To develop affordable and scalable treatments, Gordon and his group used gnotobiotic mice and piglets to screen combinations of foods given to 12-18-month-old Bangladeshi children. The microbial communities of the test animals were colonized with gut microbial organisms from undernourished Bangladeshi children. This effort yielded microbiota-directed food (MDCFs) prototypes that modulated the fitness and expressed metabolic activities of targeted age-and growth-discriminatory bacterial strains. Randomized controlled clinical trials performed in Bangladeshi children with wasting showed that compared to a commonly used therapeutic food (ready-to-use supplementary food), the microbiota-directed food produced significantly greater growth, even though its caloric density was lower than that of the traditional therapeutic food. Additionally, this superior growth response was accompanied by superior microbiota repair and alterations in levels of plasma protein biomarkers and mediators of musculoskeletal development, neurodevelopment, metabolism, and immune function. Gordon's team has also identified the bioactive components of the microbiota-directed food, their microbial therapeutic targets, and how these microbial targets can produce novel metabolic effectors of host physiology.

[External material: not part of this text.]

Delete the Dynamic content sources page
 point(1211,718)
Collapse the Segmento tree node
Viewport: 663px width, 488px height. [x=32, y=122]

Together with studies of Bangladeshi infants with severe wasting and of the small intestinal microbiota of stunted Bangladeshi children, this work has revealed a causal link between gut microbiome development in the first years of life, and healthy growth and development in children. "When a child's gut microbiome is underdeveloped, their overall growth can stagnate, leading to malnutrition with further detrimental effects on immunity, metabolism, bone growth and brain development," Gordon has said. He has further said there is a critical window in early childhood when interventions with beneficial foods could help shape the development of the gut microbiome in a way that promotes healthy growth overall. Gordon and his team's work also has yielded a generally applicable translational medicine pipeline for establishing whether disruptions in microbiome composition and expressed functions are related to disease states, and for linking the molecular components of food and microbiome function to human health.

==Honors==
Gordon is a member of the National Academy of Sciences, the American Academy of Arts & Sciences, the National Academy of Medicine, and the American Philosophical Society. He is the recipient of a number of awards including:
- 2013 Selman A. Waksman Award in Microbiology, National Academy of Sciences
- 2013 Robert Koch Award, Koch Foundation
- 2014 Passano Award, Passano Foundation
- 2014 Dickson Prize in Medicine, University of Pittsburgh
- 2015 King Faisal International Prize in Medicine, King Faisal Foundation
- 2015 Keio Medical Science Prize, Keio University
- 2017 Massry Prize, Meira and Shaul G. Massry Foundation
- 2017 Sanofi-Institut Pasteur International Award for Biomedical Research, Sanofi; Institut Pasteur
- 2017 Louisa Gross Horwitz Prize, Columbia University
- 2018 Copley Medal, Royal Society
- 2018 BBVA Foundation Frontiers of Knowledge Award in Biology and Biomedicine, BBVA Foundation
- 2021 Balzan Prize for Microbiome in Health and Disease, International Balzan Foundation
- 2021 George M. Kober Medal, Association of American Physicians
- 2022 David and Beatrix Hamburg Award for Advances in Biomedical Research and Clinical Medicine, National Academy of Medicine
- 2022 Dr. Paul Janssen Award for Biomedical Research, Johnson & Johnson
- 2023 Princess of Asturias Award for Technical and Scientific Research, The Princess of Asturias Foundation
- 2023 Albany Medical Center Prize in Medicine and Biomedical Research, Albany Med Health System
- 2024 Mechthild Esser Nemmers Prize in Medical Science, Northwestern University
- 2024 Nierenberg Prize for Science in the Public Interest, Scripps Institution of Oceanography - University of California, San Diego
Gordon has received honorary doctorates from the University of Gothenburg (2011), the University of Chicago (2014), and Norwegian University of Life Sciences (2024).